WASHINGTON • US President Donald Trump said he resisted punishing China for its mass internment of ethnic Uighurs last year for fear of jeopardising trade talks with Beijing, a blunt admission of his transactional approach to human rights and willingness to subordinate other US policy priorities to a potential trade deal he considers vital to his re-election.
In an interview with Axios, published on Sunday, Mr Trump was asked why he had not approved a Treasury Department plan in late 2018 to impose sanctions on Chinese government officials who were connected to the severe crackdown on China’s Uighurs and other Muslim minorities.
“Well, we were in the middle of a major trade deal,” Mr Trump said. “And when you’re in the middle of a negotiation and then all of a sudden, you start throwing additional sanctions on – we’ve done a lot,” he added. “I put tariffs on China, which are far worse than any sanction you can think of.”
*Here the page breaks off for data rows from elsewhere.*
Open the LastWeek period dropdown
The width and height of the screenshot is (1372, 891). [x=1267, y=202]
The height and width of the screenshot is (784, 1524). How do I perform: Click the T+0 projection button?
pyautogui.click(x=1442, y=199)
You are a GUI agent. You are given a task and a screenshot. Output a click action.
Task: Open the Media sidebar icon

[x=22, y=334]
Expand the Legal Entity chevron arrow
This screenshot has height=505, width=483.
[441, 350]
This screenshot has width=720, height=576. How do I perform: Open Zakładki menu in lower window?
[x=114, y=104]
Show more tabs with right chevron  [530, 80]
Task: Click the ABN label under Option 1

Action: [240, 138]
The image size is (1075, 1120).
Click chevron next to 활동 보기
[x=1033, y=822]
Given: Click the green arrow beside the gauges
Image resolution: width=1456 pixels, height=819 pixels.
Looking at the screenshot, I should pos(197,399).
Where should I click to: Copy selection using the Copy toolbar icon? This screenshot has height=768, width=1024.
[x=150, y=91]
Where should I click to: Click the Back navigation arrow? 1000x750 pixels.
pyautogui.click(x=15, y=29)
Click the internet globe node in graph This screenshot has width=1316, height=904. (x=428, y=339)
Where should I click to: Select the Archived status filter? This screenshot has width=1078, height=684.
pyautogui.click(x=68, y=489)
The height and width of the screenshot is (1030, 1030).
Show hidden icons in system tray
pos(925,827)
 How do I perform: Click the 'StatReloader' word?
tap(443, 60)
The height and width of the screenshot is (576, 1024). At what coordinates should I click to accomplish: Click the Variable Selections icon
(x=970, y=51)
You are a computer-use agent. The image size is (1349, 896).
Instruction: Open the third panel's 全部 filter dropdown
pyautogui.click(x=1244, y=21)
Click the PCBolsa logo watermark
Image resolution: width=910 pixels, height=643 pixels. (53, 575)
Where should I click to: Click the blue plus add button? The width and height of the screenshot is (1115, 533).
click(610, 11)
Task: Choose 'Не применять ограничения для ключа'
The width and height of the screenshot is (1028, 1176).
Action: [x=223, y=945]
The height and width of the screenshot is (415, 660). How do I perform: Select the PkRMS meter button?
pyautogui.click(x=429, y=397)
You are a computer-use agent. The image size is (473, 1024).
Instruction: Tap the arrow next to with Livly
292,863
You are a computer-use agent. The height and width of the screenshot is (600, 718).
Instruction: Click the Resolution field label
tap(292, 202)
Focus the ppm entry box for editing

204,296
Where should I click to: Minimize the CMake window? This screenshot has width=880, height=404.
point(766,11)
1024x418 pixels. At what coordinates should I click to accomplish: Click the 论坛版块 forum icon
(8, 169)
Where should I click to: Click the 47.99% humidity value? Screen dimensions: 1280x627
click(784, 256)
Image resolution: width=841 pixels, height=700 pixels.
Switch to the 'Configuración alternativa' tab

Mr Trump has taken a selective approach to human rights as president, imposing sanctions over rights abuses in countries he aims to intimidate, such as Iran and Venezuela, while turning a largely blind eye when it comes to an ally like Saudi Arabia, or in the case of China, with which he hopes to strike a trade deal.
After he began to pursue a nuclear deal with North Korea, Mr Trump abruptly dropped his criticisms of that country’s infamous human rights abuses.
His comment to Axios, part of an interview he gave on Friday, appeared to support the account of his former national security adviser John Bolton, who writes in a new book that Mr Trump had asked him in December 2018 why administration officials were considering sanctions on Chinese officials over their treatment of the Uighurs.
Mr Trump never approved the idea, and the issue was kept out of the trade talks entirely.
And during a meeting several months later with China’s President Xi Jinping, Mr Bolton writes in his book that “Trump said that Xi should go ahead with building the camps, which Trump thought was exactly the right thing to do”.
US officials and human rights groups say that China has placed up to one million Uighurs in indoctrination camps in the country’s north-western Xinjiang region and turned the area into a dystopian surveillance state.
Beijing has claimed that its policies are aimed at curbing extremism and that people in the camps, which it calls vocational training centres, are there voluntarily.
However, ample evidence, including leaked Chinese government documents, proves otherwise, and former detainees have alleged rape, medical experiments and torture.
Chinese officials have challenged foreign criticism of their treatment of Uighurs as unacceptable interference in the country’s internal affairs.
They lashed out at the United States last week after Mr Trump signed legislation granting him new powers to impose sanctions on Chinese officials involved in the round-up of Uighurs.
Congress passed that measure this spring, in large part to pressure Mr Trump after he failed to take unilateral action already within his power.